A África Subsaariana tem registado alguns ganhos “isolados” nos direitos políticos e nas liberdades civis, mas agravou os retrocessos democráticos.
Segundo o relatório, dos 12 países considerados “os piores dos piores”, a África Subsaariana inclui 5 — Eritreia (o segundo pior), Sudão do Sul (terceiro), Guiné Equatorial (quinto), Somália (sétimo) e República Centro Africana (RCA, décima) -, com um Estado norte-africano a entrar também na tabela — Líbia (12.º).
Na Costa do Marfim, o documento realça que o Presidente marfinense, Alassane Ouattara, desafiou o limite constitucional de mandatos presidenciais e conquistou um terceiro mandato como chefe de Estado, num processo marcado por desqualificações de outros candidatos, por um boicote da oposição e por uma violência política generalizada.
Na Etiópia, prossegue-se no documento, o Governo, inicialmente reformista, respondeu à agitação política e étnica com prisões em massa e uma ofensiva militar na região de Tigray, levando a violações generalizadas e flagrantes dos direitos humanos.
No Malauí, um dos poucos destaques pela positiva, após as eleições realizadas em 2019 terem sido anuladas pelo Tribunal Constitucional, a repetição da votação decorreu sem incidentes e o Governo daí eleito tem feito, desde então, “progressos no combate à corrupção”.
Na referência a Moçambique, a Freedom House regista no relatório o aumento da violência e o deslocamento forçado de populações na província nortenha de Cabo Delgado, onde se vive uma “crescente insurgência”.
No documento, a ONG destaca também a evolução positiva no Sudão, cujas reformas em curso têm melhorado a liberdade académica, e em que foi proibida a mutilação genital feminina e revogada uma lei que restringia as viagens das mulheres ao exterior.
“No entanto, um número cada vez maior de países registou declínios devido a novos limites à liberdade de movimento, bem como a eleições violentas e fraudulentas que prolongaram os mandatos já longos dos presidentes em exercício”, lê-se no documento, que dá como exemplo o caso da Costa do Marfim, mas também na Tanzânia e na República Centro Africana (RCA), onde as eleições foram caracterizadas pela repressão e violência governamental.

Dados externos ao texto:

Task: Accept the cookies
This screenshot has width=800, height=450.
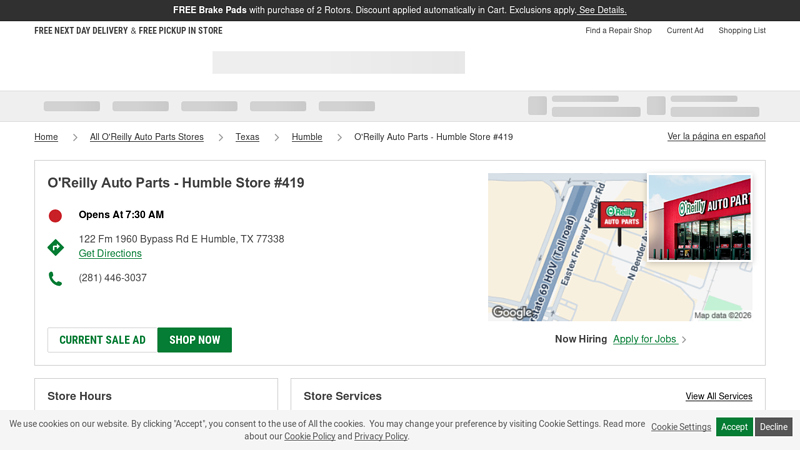Action: [x=734, y=427]
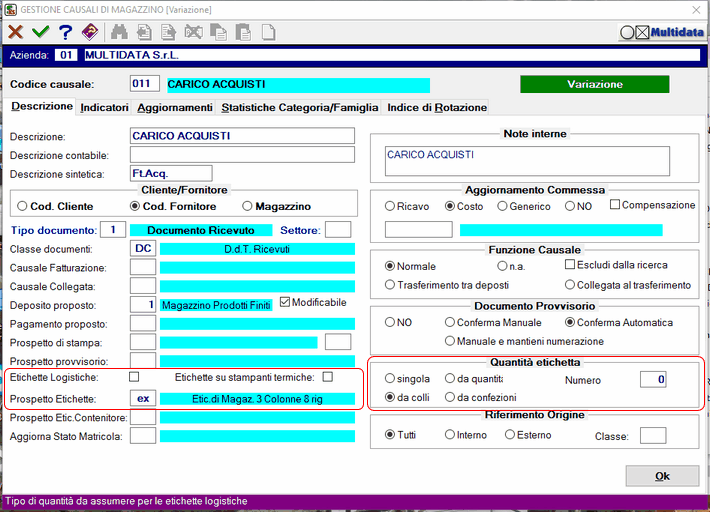Click the green checkmark confirm icon
This screenshot has width=710, height=512.
pos(41,32)
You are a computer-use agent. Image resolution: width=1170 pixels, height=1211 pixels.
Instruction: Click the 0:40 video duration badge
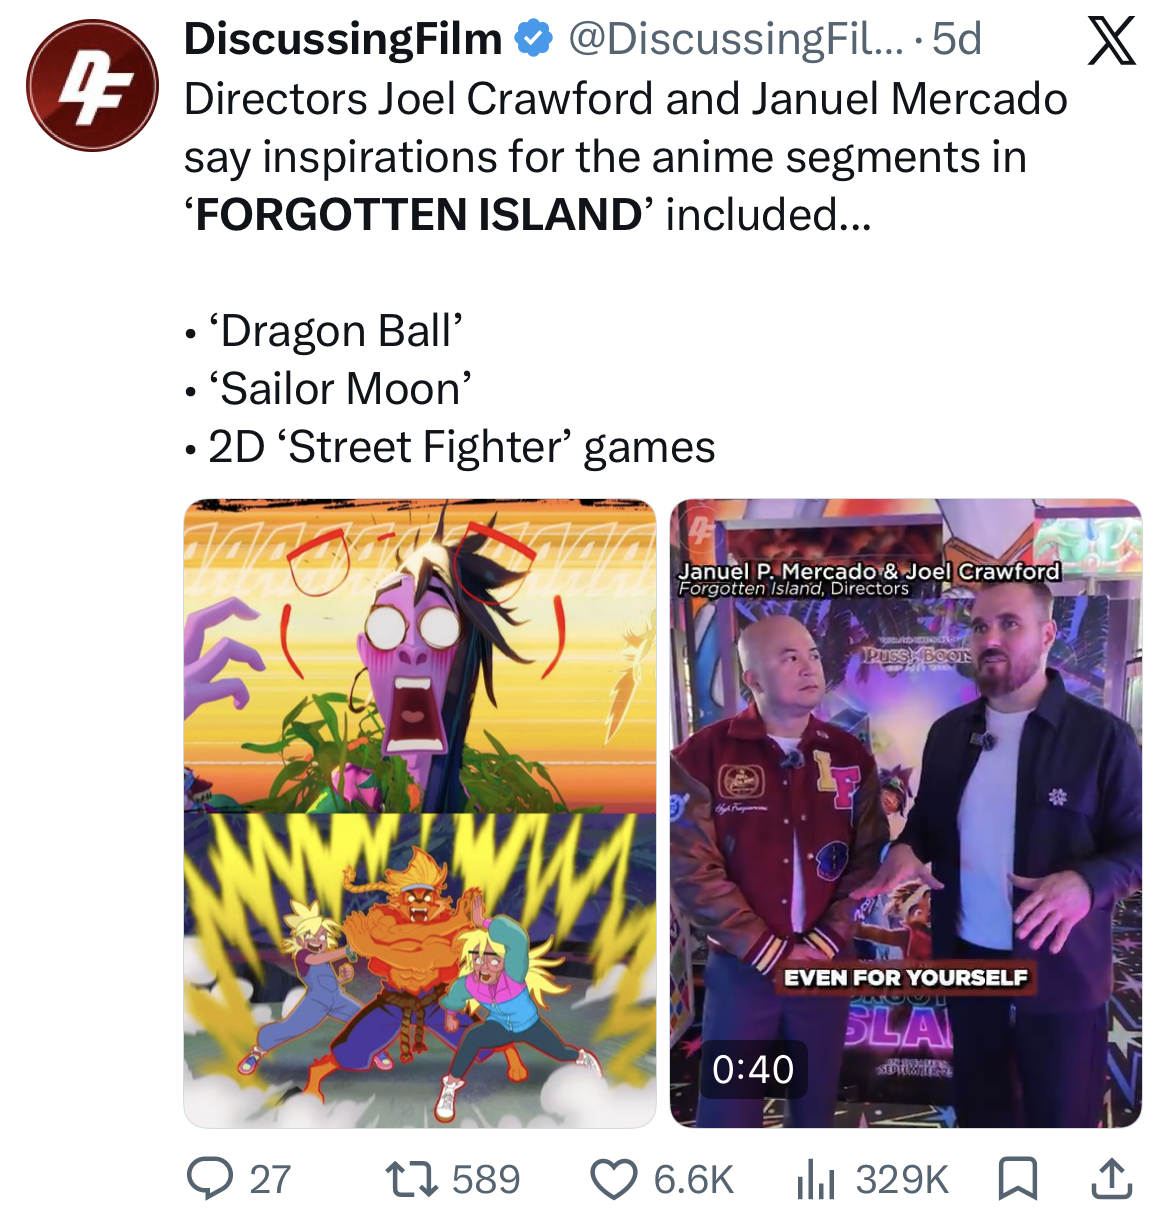(x=753, y=1069)
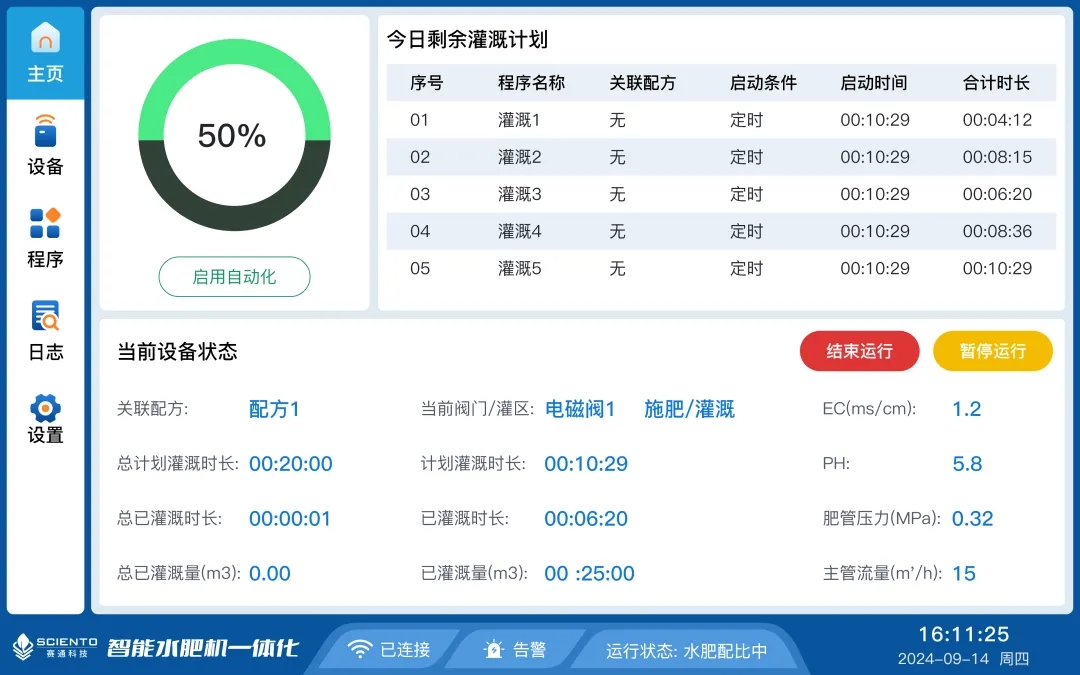Click the 启动时间 column header
This screenshot has width=1080, height=675.
click(873, 83)
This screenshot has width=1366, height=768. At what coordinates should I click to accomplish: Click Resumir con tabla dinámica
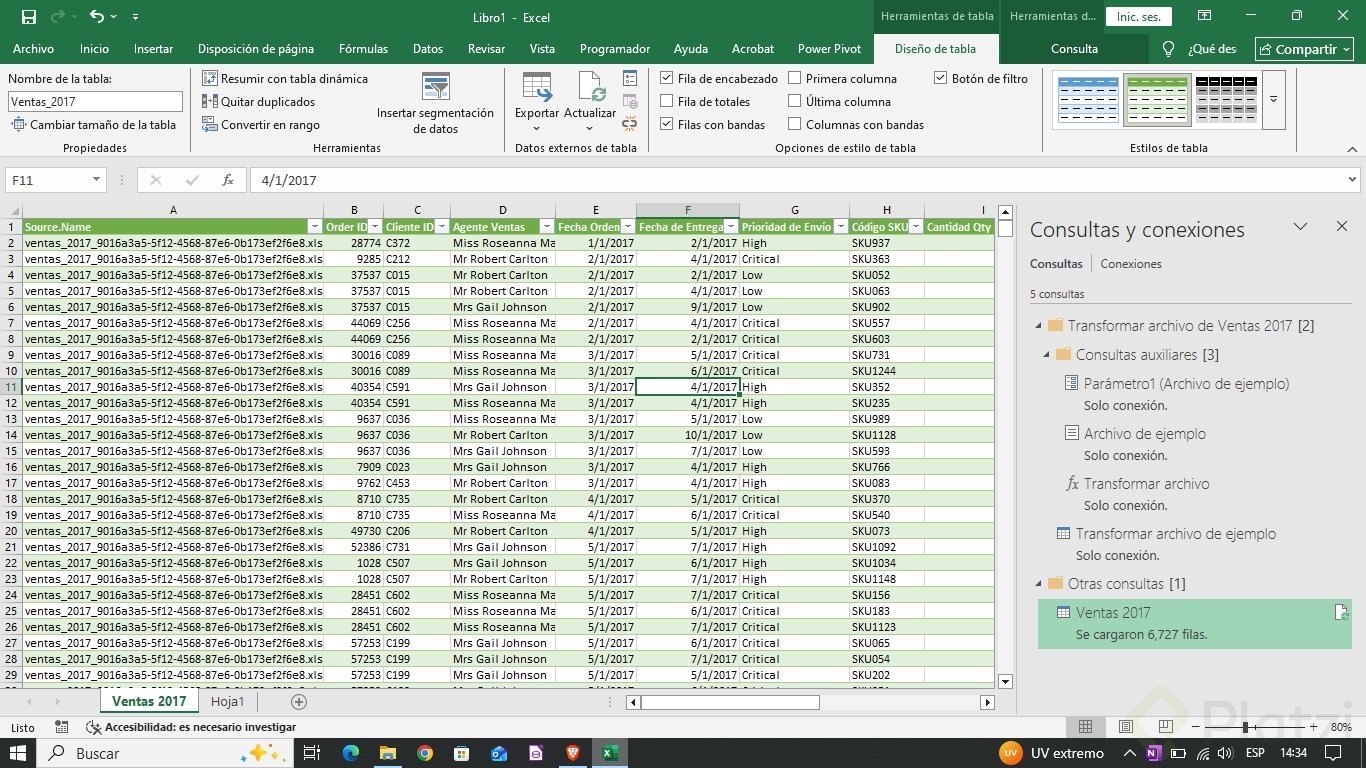tap(285, 79)

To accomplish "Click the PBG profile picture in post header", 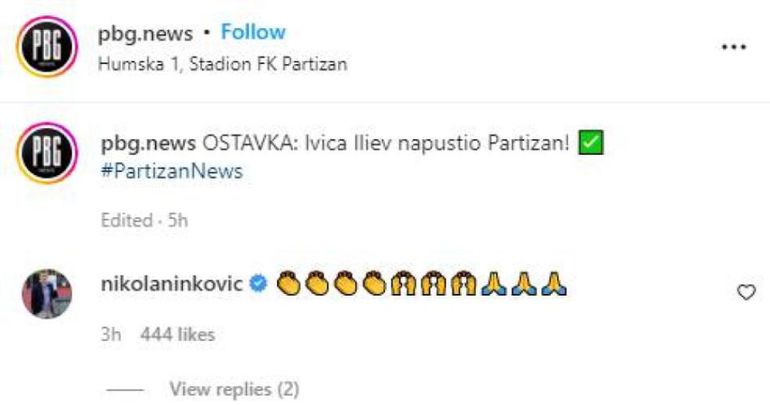I will [46, 47].
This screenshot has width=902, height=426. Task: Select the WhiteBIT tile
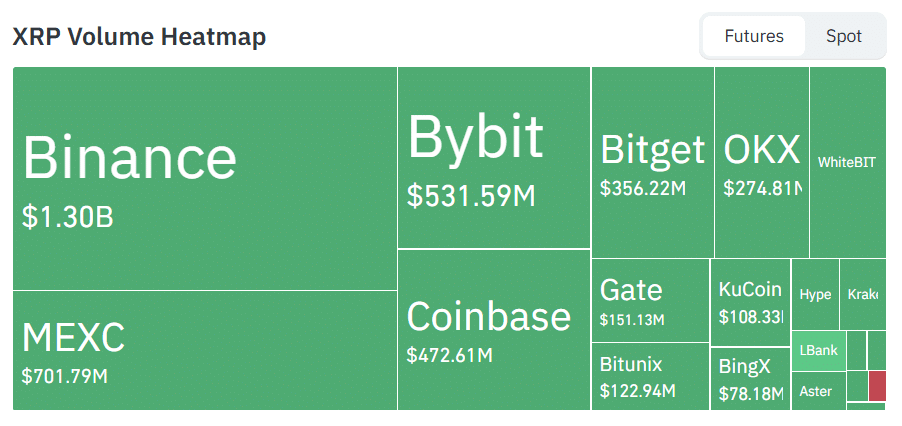tap(847, 162)
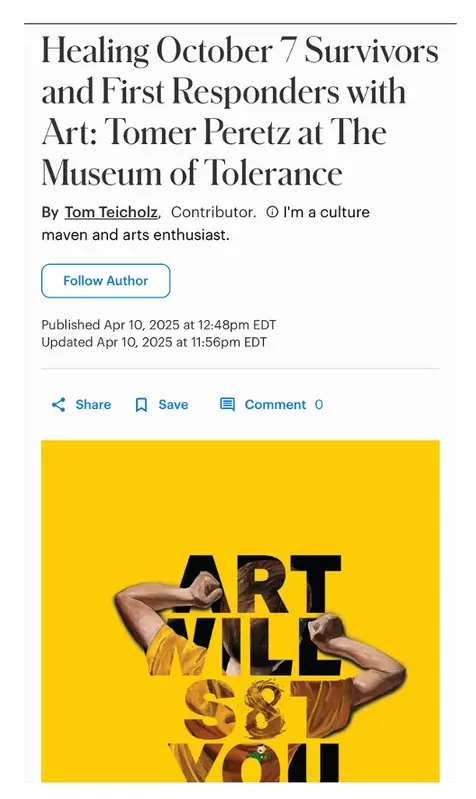Click the small green figure in artwork
This screenshot has width=476, height=799.
(260, 755)
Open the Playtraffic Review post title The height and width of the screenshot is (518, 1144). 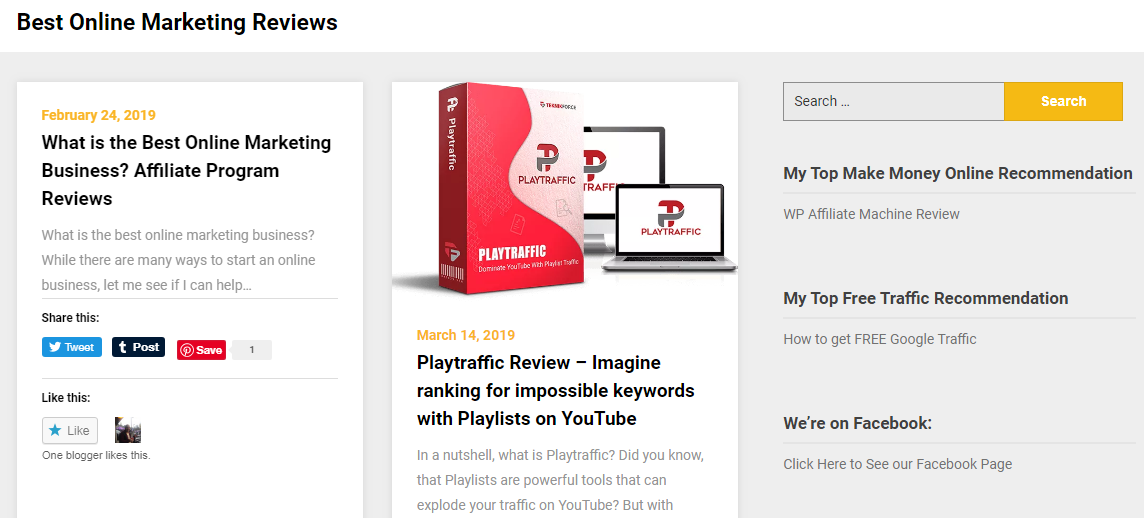[x=555, y=390]
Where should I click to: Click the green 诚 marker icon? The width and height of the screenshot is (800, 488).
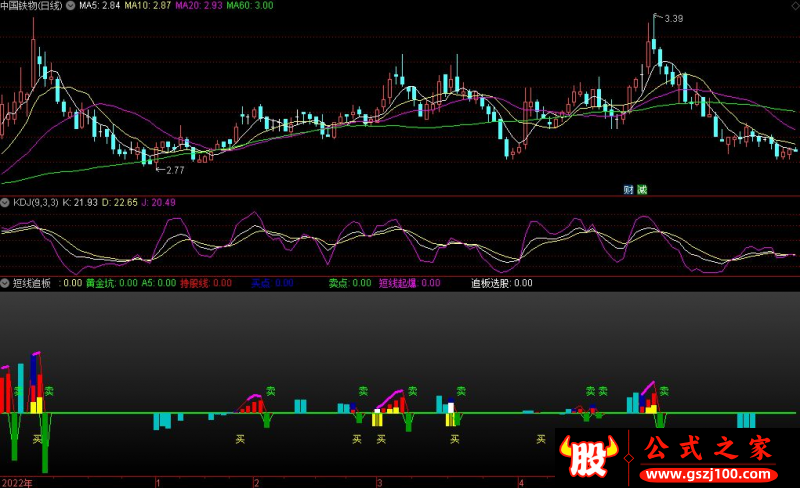coord(642,190)
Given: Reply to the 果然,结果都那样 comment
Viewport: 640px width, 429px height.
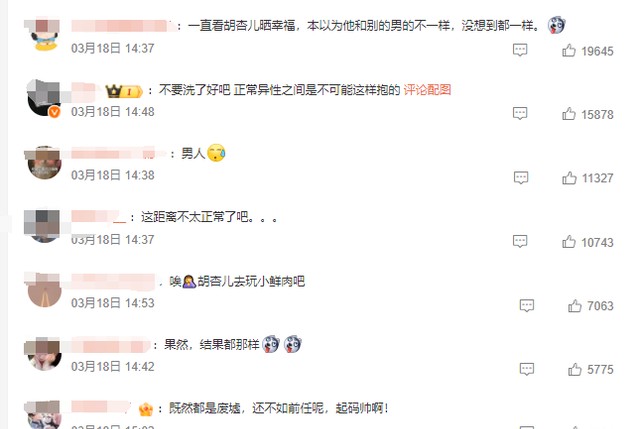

No Togo, a eleição presidencial foi marcada por acusações de fraude, com apenas um pequeno grupo de observadores autorizados a monitorar um processo dúbio que deu ao Presidente Faure Gnassingbé um quarto mandato.
Acusações de fraude e o uso de restrições da pandemia de Covid-19 para impedir o registo de eleitores lançaram dúvidas sobre as eleições presidenciais na Guiné-Conacri, onde Alpha Condé garantiu um terceiro mandato depois de planear um referendo para suspender os limites de mandato.
Os líderes democraticamente eleitos do Mali foram derrubados por um golpe militar e, como resultado, o estatuto do país caiu do “parcialmente livre” para “não livre”.
O deslocamento forçado de populações e as restrições à liberdade de movimento contribuíram para o declínio da pontuação em cinco países, incluindo a Etiópia.
Nos Camarões, o conflito entre o Governo e grupos separatistas também expulsou as pessoas das suas comunidades, com os separatistas a aplicar as suas próprias restrições de movimento e tendo como alvo alunos e professores nas regiões anglófonas.
O Burkina Faso também esteve sob ataque de insurgentes islâmicos, com a população a ter de lidar com paramilitares pró-governamentais ostensivos e também com restrições desproporcionais por causa da pandemia.
As regras de saúde pública de Ruanda foram implementadas de forma agressiva, com dezenas de pessoas presas e torturadas sob custódia.